Well yes it was a funny era?

I didn’t want to change just because I was in a band that played hard rock. I could never understand what your clothing or your haircut has got to do with music, you know?

Alcatrazz

MTV was important to your career wasn’t it?

Yes it was a time when you got everything played on TV from MSG to Rainbow and eventually Alcatrazz. MTV was very important in getting Alcratrazz on the road at the time.

Did you always want to go back to your solo career in between the big bands you played with?
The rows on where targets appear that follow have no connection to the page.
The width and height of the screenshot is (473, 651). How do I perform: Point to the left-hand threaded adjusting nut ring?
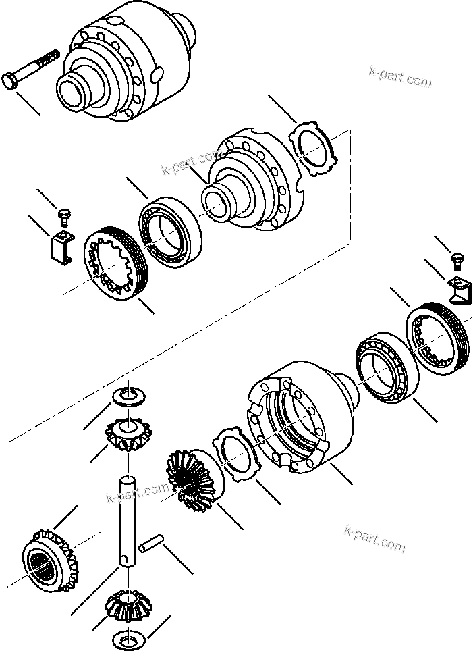(113, 263)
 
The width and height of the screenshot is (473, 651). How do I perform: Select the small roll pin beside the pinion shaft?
(152, 544)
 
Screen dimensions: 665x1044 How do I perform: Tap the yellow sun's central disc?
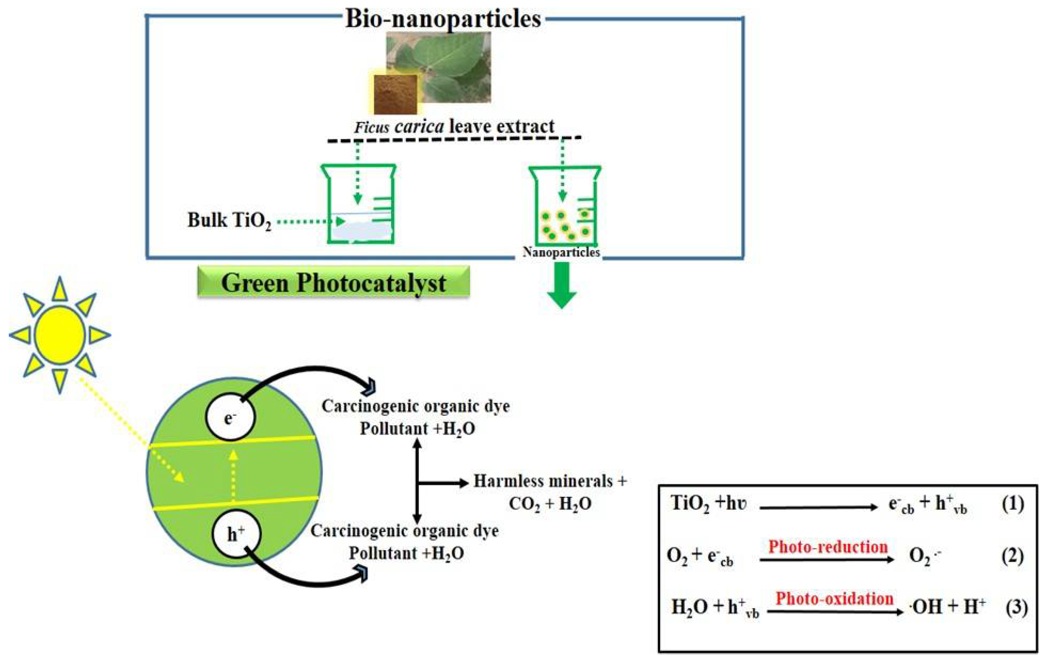click(59, 335)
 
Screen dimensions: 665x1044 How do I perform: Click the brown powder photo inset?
click(395, 94)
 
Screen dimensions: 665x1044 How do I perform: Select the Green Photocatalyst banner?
click(334, 283)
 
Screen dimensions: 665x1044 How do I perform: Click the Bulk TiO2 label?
click(229, 220)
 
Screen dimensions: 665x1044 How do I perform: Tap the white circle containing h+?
click(236, 534)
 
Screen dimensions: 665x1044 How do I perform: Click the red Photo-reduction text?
click(828, 547)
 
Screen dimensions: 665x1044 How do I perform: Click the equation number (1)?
click(1013, 504)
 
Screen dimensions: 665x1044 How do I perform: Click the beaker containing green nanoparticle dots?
click(565, 206)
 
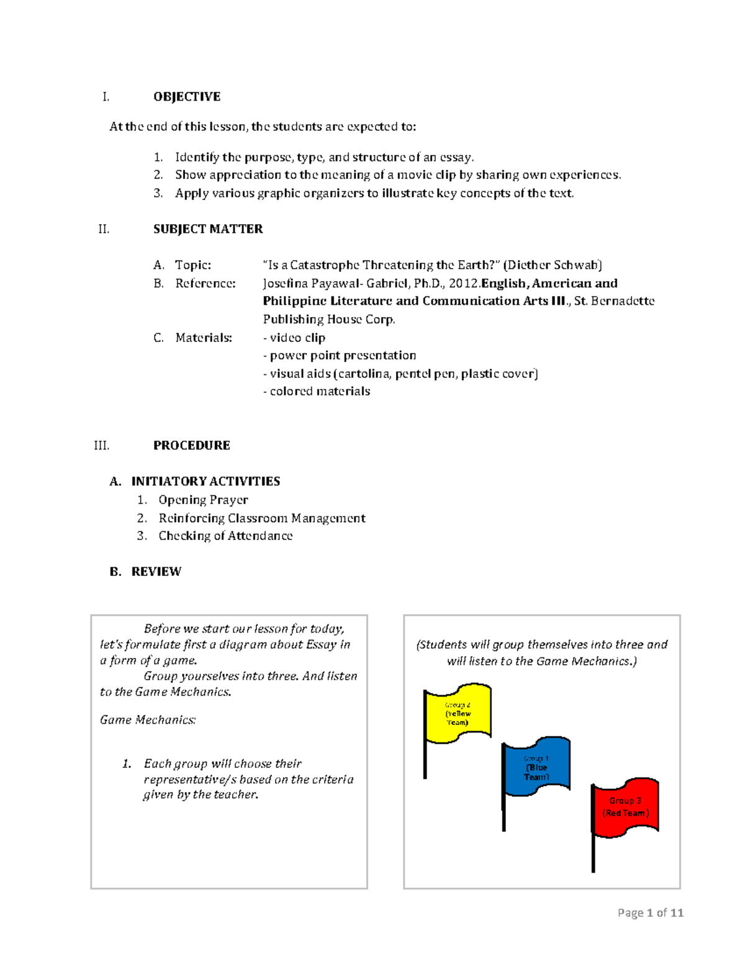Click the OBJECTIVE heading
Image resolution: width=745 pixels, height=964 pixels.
pyautogui.click(x=187, y=97)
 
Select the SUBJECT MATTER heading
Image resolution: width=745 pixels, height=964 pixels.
pyautogui.click(x=208, y=229)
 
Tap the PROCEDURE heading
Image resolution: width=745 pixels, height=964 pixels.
pyautogui.click(x=191, y=446)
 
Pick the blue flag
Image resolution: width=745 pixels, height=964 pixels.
pyautogui.click(x=536, y=767)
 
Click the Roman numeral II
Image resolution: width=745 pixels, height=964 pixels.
pyautogui.click(x=104, y=229)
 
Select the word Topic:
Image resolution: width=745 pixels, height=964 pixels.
pyautogui.click(x=193, y=265)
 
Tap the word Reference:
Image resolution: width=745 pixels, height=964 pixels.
pyautogui.click(x=205, y=284)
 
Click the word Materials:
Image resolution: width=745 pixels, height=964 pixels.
pyautogui.click(x=204, y=338)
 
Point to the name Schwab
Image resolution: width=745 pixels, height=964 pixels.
pyautogui.click(x=577, y=265)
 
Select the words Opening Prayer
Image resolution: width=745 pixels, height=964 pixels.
pyautogui.click(x=203, y=500)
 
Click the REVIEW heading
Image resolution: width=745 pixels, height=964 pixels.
pyautogui.click(x=156, y=572)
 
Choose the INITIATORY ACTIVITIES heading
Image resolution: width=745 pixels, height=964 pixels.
pyautogui.click(x=205, y=482)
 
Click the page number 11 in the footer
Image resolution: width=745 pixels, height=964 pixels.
pyautogui.click(x=677, y=912)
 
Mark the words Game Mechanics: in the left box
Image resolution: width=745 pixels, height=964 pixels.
pyautogui.click(x=148, y=720)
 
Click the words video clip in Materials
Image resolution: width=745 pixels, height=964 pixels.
pyautogui.click(x=297, y=338)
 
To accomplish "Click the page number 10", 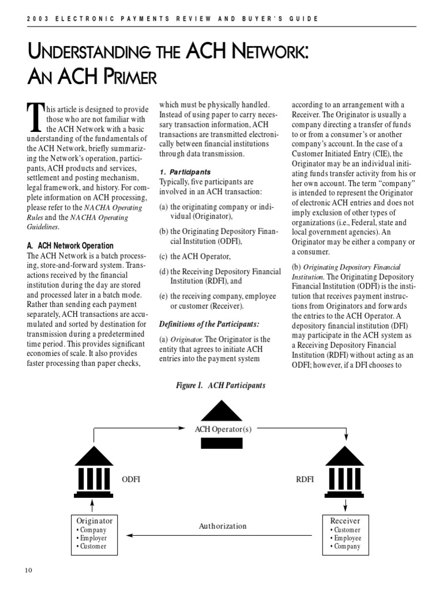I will click(28, 570).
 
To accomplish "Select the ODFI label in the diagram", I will click(131, 479).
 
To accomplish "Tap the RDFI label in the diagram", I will click(305, 479).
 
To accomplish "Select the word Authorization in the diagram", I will click(222, 526).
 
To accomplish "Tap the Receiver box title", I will click(345, 520).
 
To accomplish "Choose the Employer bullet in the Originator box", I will click(92, 538).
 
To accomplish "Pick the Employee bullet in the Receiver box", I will click(346, 538).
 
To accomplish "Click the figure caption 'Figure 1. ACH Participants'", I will click(221, 385).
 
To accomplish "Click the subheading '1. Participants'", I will click(185, 172).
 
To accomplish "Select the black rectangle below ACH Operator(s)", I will click(221, 442).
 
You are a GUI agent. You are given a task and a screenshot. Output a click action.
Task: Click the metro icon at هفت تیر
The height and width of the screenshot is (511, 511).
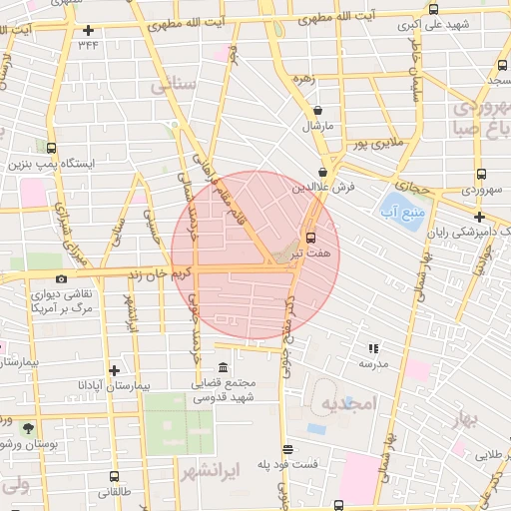pyautogui.click(x=310, y=238)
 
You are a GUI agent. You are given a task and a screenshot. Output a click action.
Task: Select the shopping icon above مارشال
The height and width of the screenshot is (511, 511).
pyautogui.click(x=317, y=111)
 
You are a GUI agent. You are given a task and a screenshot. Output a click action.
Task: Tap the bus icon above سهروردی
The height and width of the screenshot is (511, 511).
pyautogui.click(x=482, y=173)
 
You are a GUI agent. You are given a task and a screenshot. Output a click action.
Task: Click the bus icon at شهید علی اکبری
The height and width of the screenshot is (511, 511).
pyautogui.click(x=432, y=9)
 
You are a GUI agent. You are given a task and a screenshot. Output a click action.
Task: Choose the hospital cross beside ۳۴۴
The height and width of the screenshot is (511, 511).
pyautogui.click(x=90, y=30)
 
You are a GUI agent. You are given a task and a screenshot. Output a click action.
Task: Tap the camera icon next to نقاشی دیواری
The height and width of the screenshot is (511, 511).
pyautogui.click(x=62, y=279)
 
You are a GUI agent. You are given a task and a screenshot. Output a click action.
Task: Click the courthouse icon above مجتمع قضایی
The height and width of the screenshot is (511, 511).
pyautogui.click(x=222, y=367)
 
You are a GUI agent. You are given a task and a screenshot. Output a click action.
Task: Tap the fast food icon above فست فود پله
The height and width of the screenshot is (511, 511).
pyautogui.click(x=287, y=449)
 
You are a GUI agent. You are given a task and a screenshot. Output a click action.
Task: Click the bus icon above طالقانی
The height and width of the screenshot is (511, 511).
pyautogui.click(x=113, y=476)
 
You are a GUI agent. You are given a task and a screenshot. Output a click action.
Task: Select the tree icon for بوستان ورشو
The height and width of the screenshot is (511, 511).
pyautogui.click(x=27, y=427)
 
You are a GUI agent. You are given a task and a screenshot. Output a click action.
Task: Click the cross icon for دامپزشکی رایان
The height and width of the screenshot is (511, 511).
pyautogui.click(x=480, y=217)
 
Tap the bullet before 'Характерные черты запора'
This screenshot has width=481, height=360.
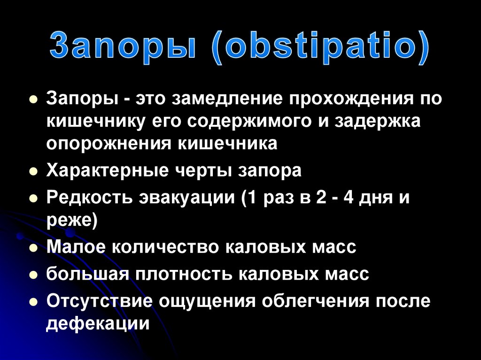tap(33, 172)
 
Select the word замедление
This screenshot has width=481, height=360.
tap(229, 99)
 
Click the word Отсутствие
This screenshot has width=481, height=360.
tap(99, 301)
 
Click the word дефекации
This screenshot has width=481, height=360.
tap(98, 323)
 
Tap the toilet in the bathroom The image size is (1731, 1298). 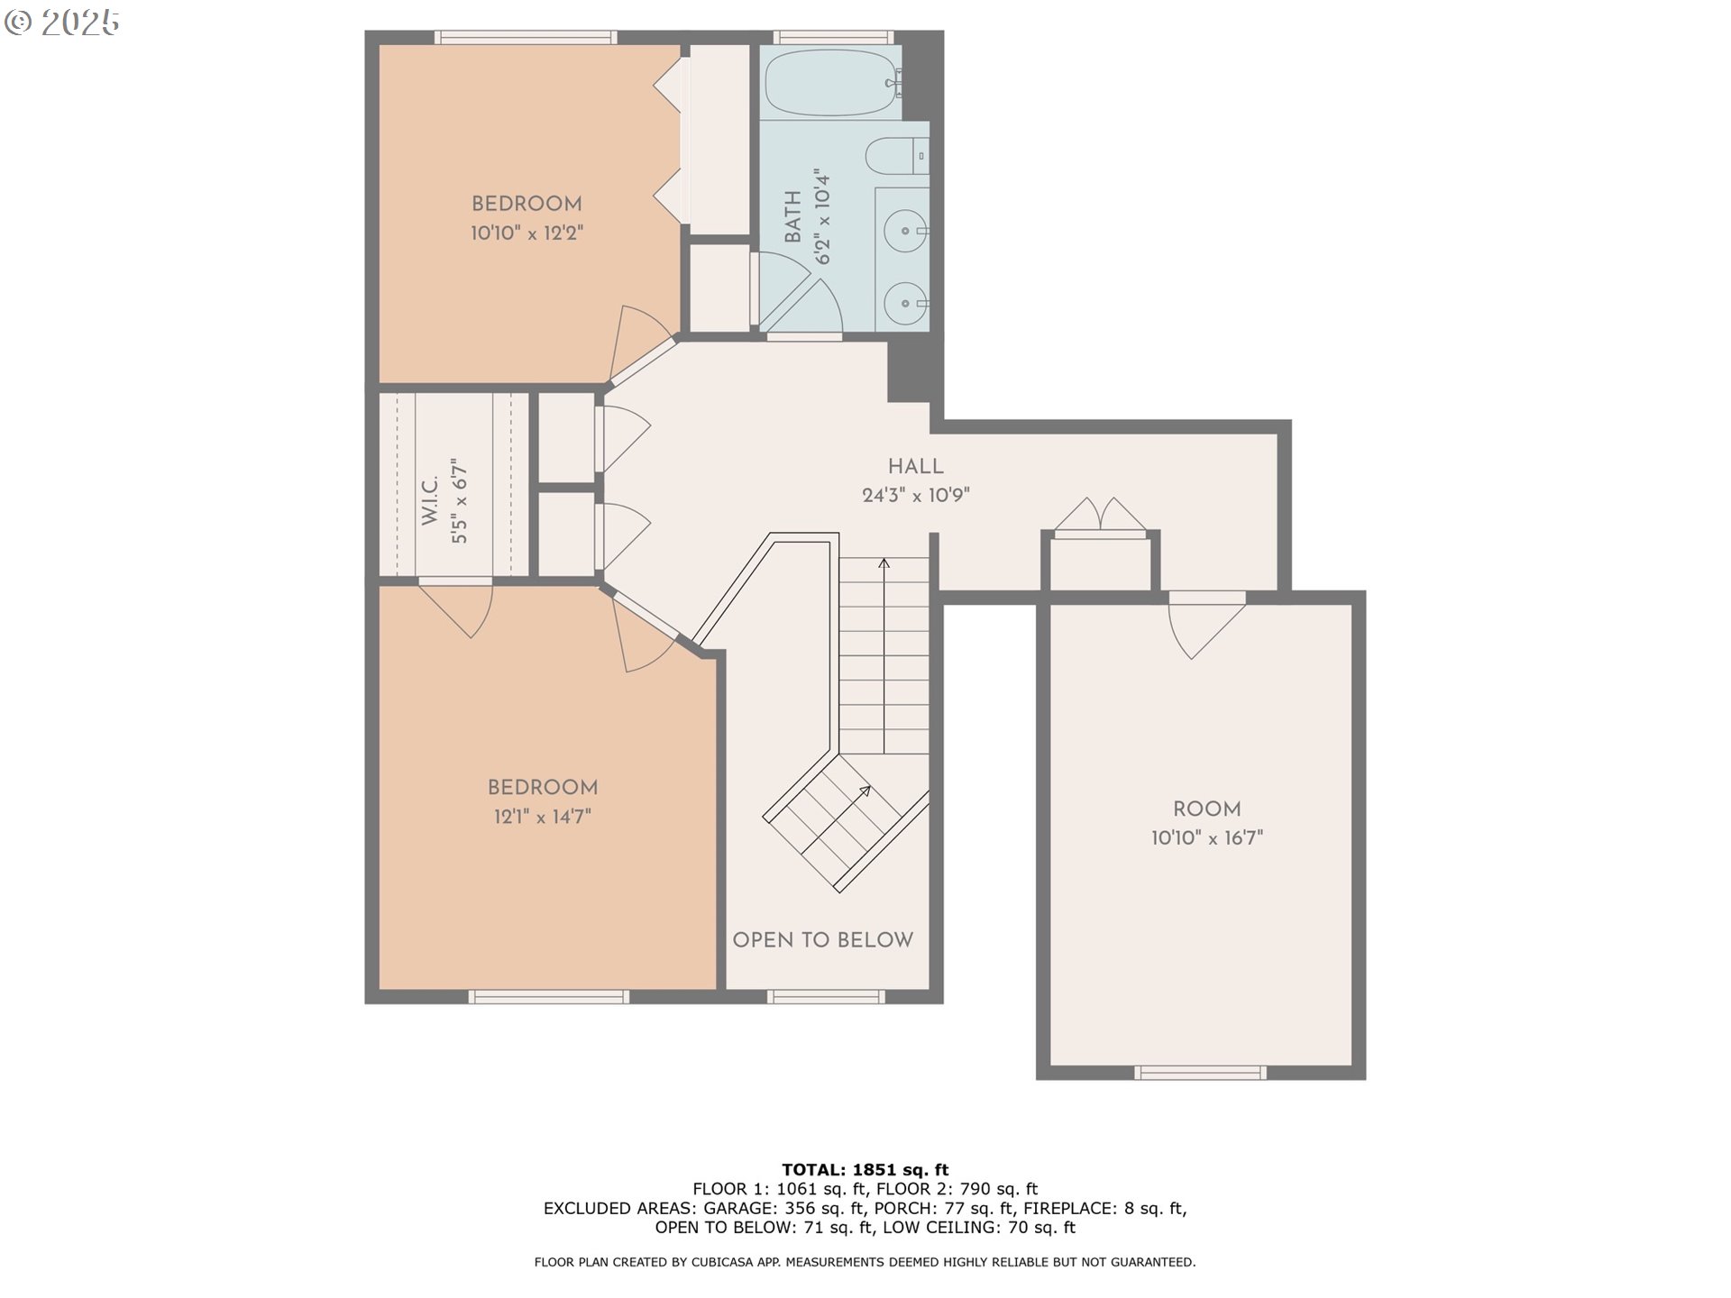895,156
Well the music in my solo career was the kind of music I always wanted to do. It was a mix of music rather than just all one thing. But I loved to be part of a band. Sometimes it can be scary being out there on your own as a solo artist, and I love having other people around me and working with great musicians, and it’s starting again now as a solo artist.

What about the future?

Well Alcatrazz has now gone, there is no Alcatrazz anymore.  I’ve completely left that, and I’m on to something new. It’s going to be an acoustic thing, with our own material. I mean its not like Peter, Paul & Mary, but it features an acoustic bass guitar, me playing acoustic and another guitarist.

We’re putting it together now and I think you should hear about some of it soon. It will be sweet and nice and some of it will have a rock edge, and eventually we’ll have a show that is half acoustic and half electric, like a lot of people are doing now. It’s Interesting thing to have that kind of a dynamic shift during the course of the set.